→ WHAT NEEDS TO BE DONE: Retype the passage about the Predatoroonops spiders, starting with "The process of" and going on through "like their namesake.".

→ SELECTED EXCERPT:
------

Brescovit described the discovery in the June 2012 issue of the Bulletin of the American Museum of Natural History. In between descriptions of microscopic structures separating one Predatoroonops from another (it takes a combination of chelicera and genital structures to distinguish a P. billy from a P. peterhalli, named for the actor inside the Predator suit), Brescovit and his colleagues include notes describing the inspiring character: P. blain "refers to Blain Cooper, played by Jesse Ventura in the original Predator; he often chews tobacco and wears a battered, old slouch hat."

There was another reason behind the choice of names: A little Hollywood glamour might help raise awareness for forgotten and threatened species that live in jungles. "It shows how little we know of the fauna that inhabits the forest litter," says Brescovit. "The destruction of these forests can help to extinguish small species and increase the loss of diversity. Like the species of this genus of spiders, there are millions of others, of several taxons, suffering the same danger, without being described for science."

The process of naming has always had power, whether religious, as in the word that creates the world, or in its ability to create a legend, like the giant squid of sailors' nightmares. With six movies in the Predator series (the latest opened on September 14), we now understand the fictional beast better than its real-life namesake, living only a few miles from São Paulo, one of the biggest cities in the Western Hemisphere.

"Almost nothing is known about the biology of Predatoroonops," Brescovit says, "and they are difficult to keep in captivity." In that way too, the goblin spiders are just like their namesake.

------

→ EXTRACTED ENTRIES:
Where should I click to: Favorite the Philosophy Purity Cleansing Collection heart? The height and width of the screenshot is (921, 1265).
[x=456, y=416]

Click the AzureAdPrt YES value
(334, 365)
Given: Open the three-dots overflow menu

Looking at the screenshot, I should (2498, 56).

------

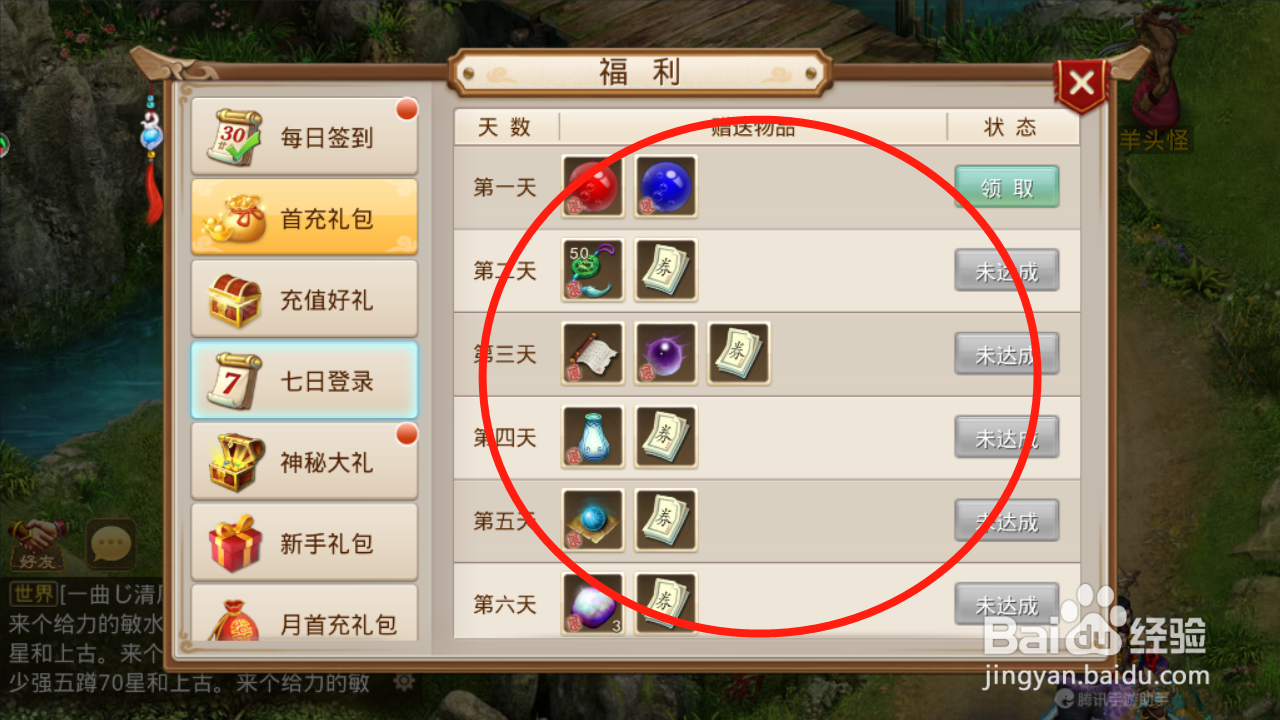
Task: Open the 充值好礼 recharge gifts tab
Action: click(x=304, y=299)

------

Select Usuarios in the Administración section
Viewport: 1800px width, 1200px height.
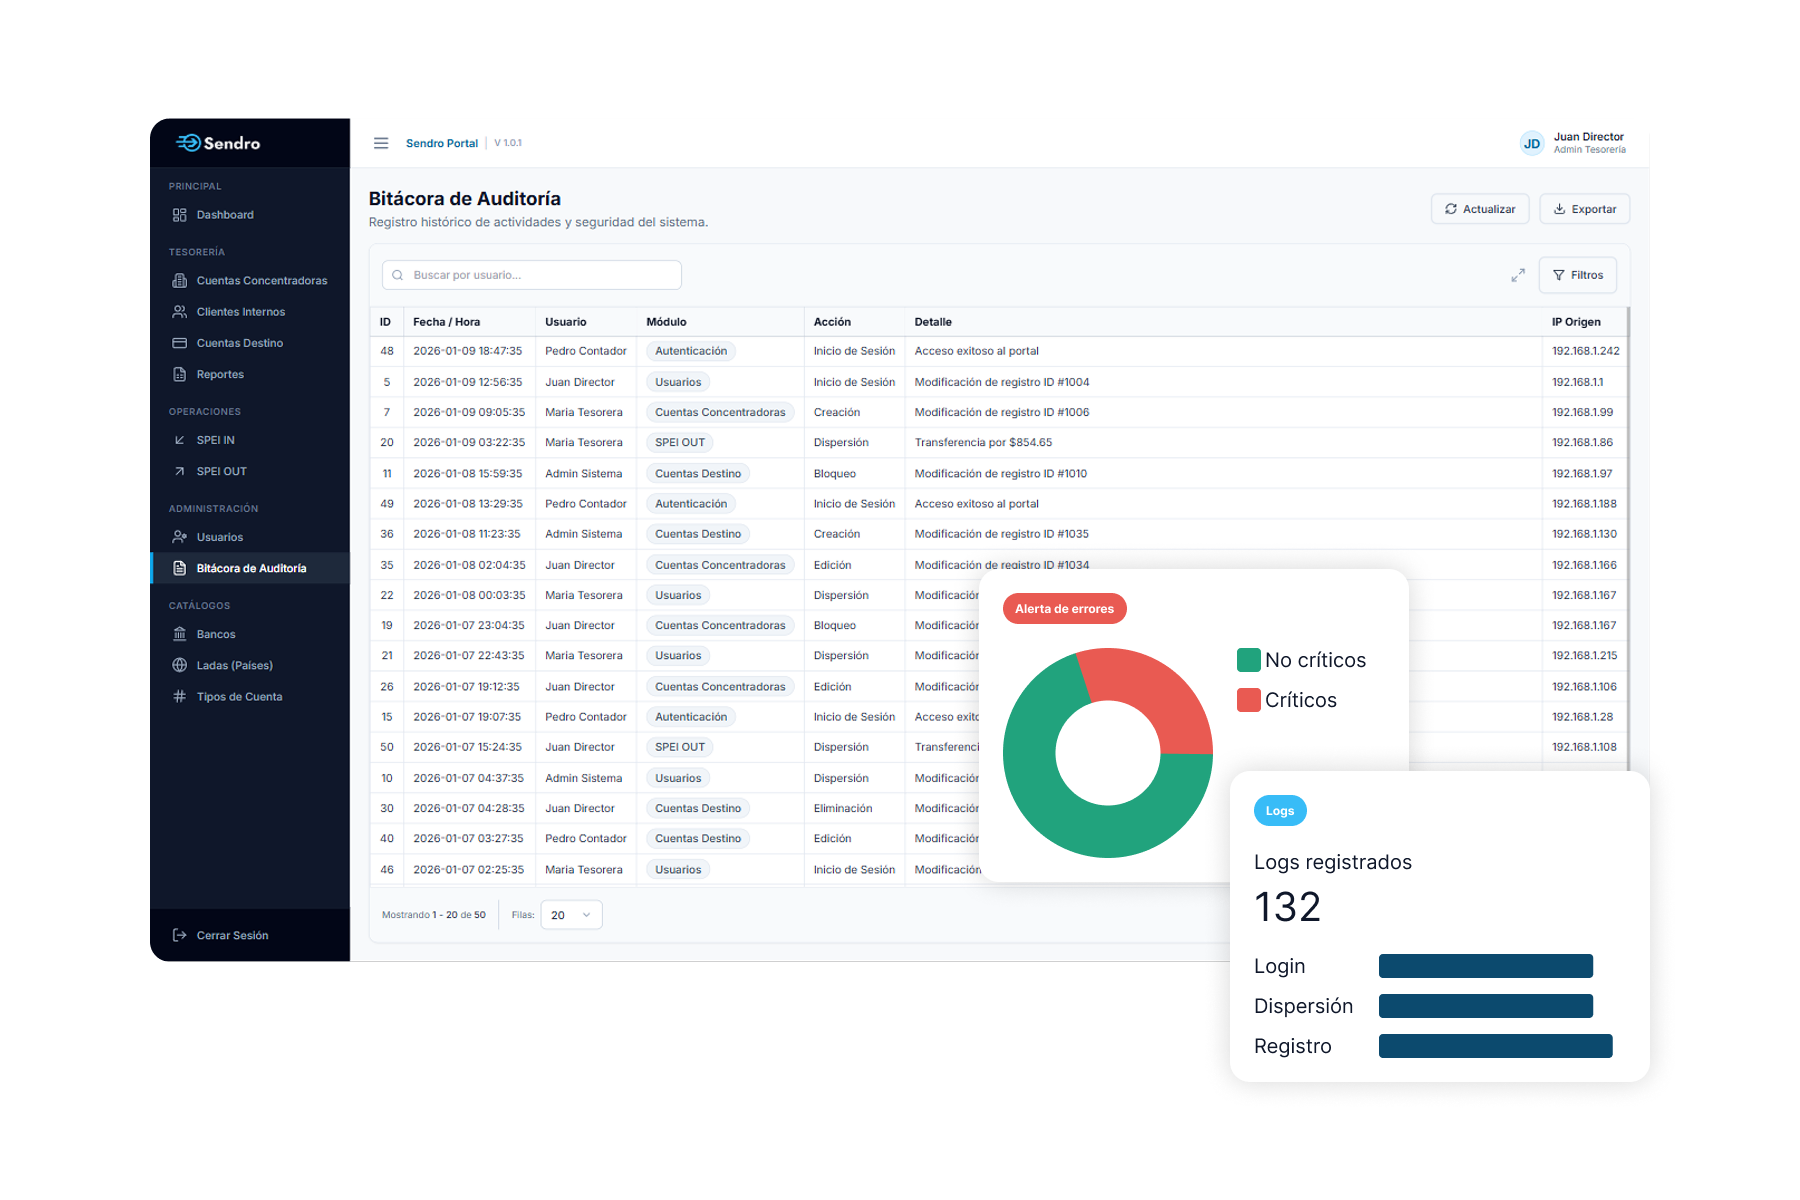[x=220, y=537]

------

→ ANSWER TO THE EXERCISE:
The process of naming has always had power, whether religious, as in the word that creates the world, or in its ability to create a legend, like the giant squid of sailors' nightmares. With six movies in the Predator series (the latest opened on September 14), we now understand the fictional beast better than its real-life namesake, living only a few miles from São Paulo, one of the biggest cities in the Western Hemisphere.

"Almost nothing is known about the biology of Predatoroonops," Brescovit says, "and they are difficult to keep in captivity." In that way too, the goblin spiders are just like their namesake.